BRASIL – Auditores e técnicos fiscais do Mapa emitem 48 autos de infração a empresas por adulteração de azeite de oliva.
Em uma das operações realizada em março, denominada Getsêmani e com a colaboração das forças policiais de São Paulo e do Rio de Janeiro, os servidores do Mapa apreenderam 60,6 mil litros de azeite extravirgem em uma fábrica clandestina em Saquarema (RJ). Além disso, foram encontrados 37,5 mil litros de óleo de soja, o que seria suficiente para produzir aproximadamente 196 mil garrafas de azeite de oliva adulterado. Na ação, também foram encontrados rótulos e tampas de diferentes marcas de azeite.
Recentemente, o Mapa divulgou uma lista contendo lotes de 12 marcas de azeite de oliva que foram identificados como contendo outros óleos vegetais não identificados, representando risco à saúde dos consumidores. A coordenadora de Fiscalização da Qualidade Vegetal do Mapa, Ludmilla Verona, destacou que a maioria das adulterações ocorre em território nacional, principalmente por empresas importadoras e envasadoras brasileiras.

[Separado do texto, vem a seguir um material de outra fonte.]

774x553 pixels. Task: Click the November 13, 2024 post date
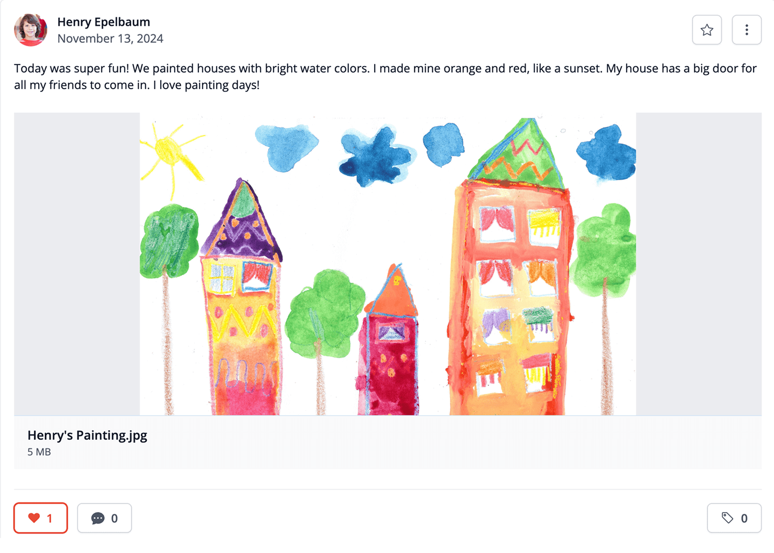[110, 39]
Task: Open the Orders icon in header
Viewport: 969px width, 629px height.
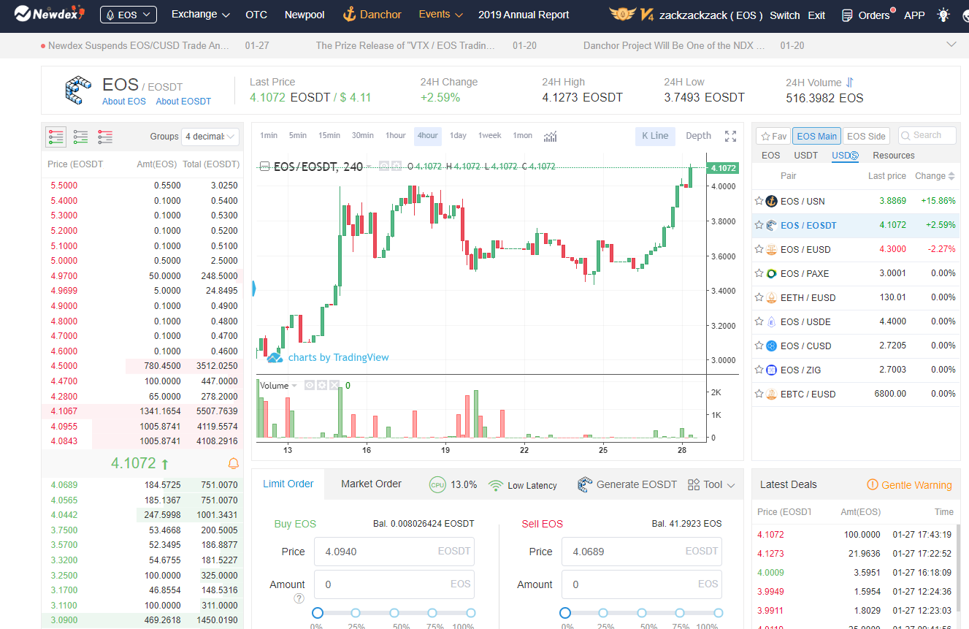Action: 866,15
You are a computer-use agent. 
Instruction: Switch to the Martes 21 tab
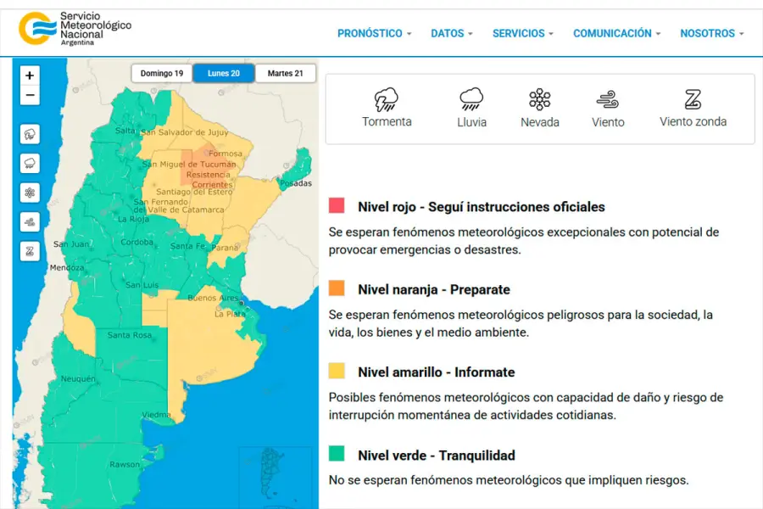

Verona ressaltou que, embora a importação do azeite de oliva a granel seja realizada de forma legal na maioria dos casos, a fraude ocorre durante o envase, com a adição de óleos vegetais para aumentar o rendimento do produto. O Ministério tem alertado os consumidores sobre os riscos associados a marcas suspensas e orientado a interrupção imediata do uso dos produtos identificados como fraudados.
As recomendações do Mapa incluem a desconfiança em relação a preços muito abaixo da média, a verificação do registro da empresa, a atenção à data de validade e aos ingredientes descritos no rótulo, bem como a preferência por produtos produzidos recentemente. O consumidor que adquiriu produtos de marcas desclassificadas por fraude pode buscar a substituição por outro item de igual valor de acordo com o Código de Defesa do Consumidor. Essas medidas visam garantir a segurança alimentar e a saúde dos consumidores, bem como coibir práticas fraudulentas no mercado de azeites.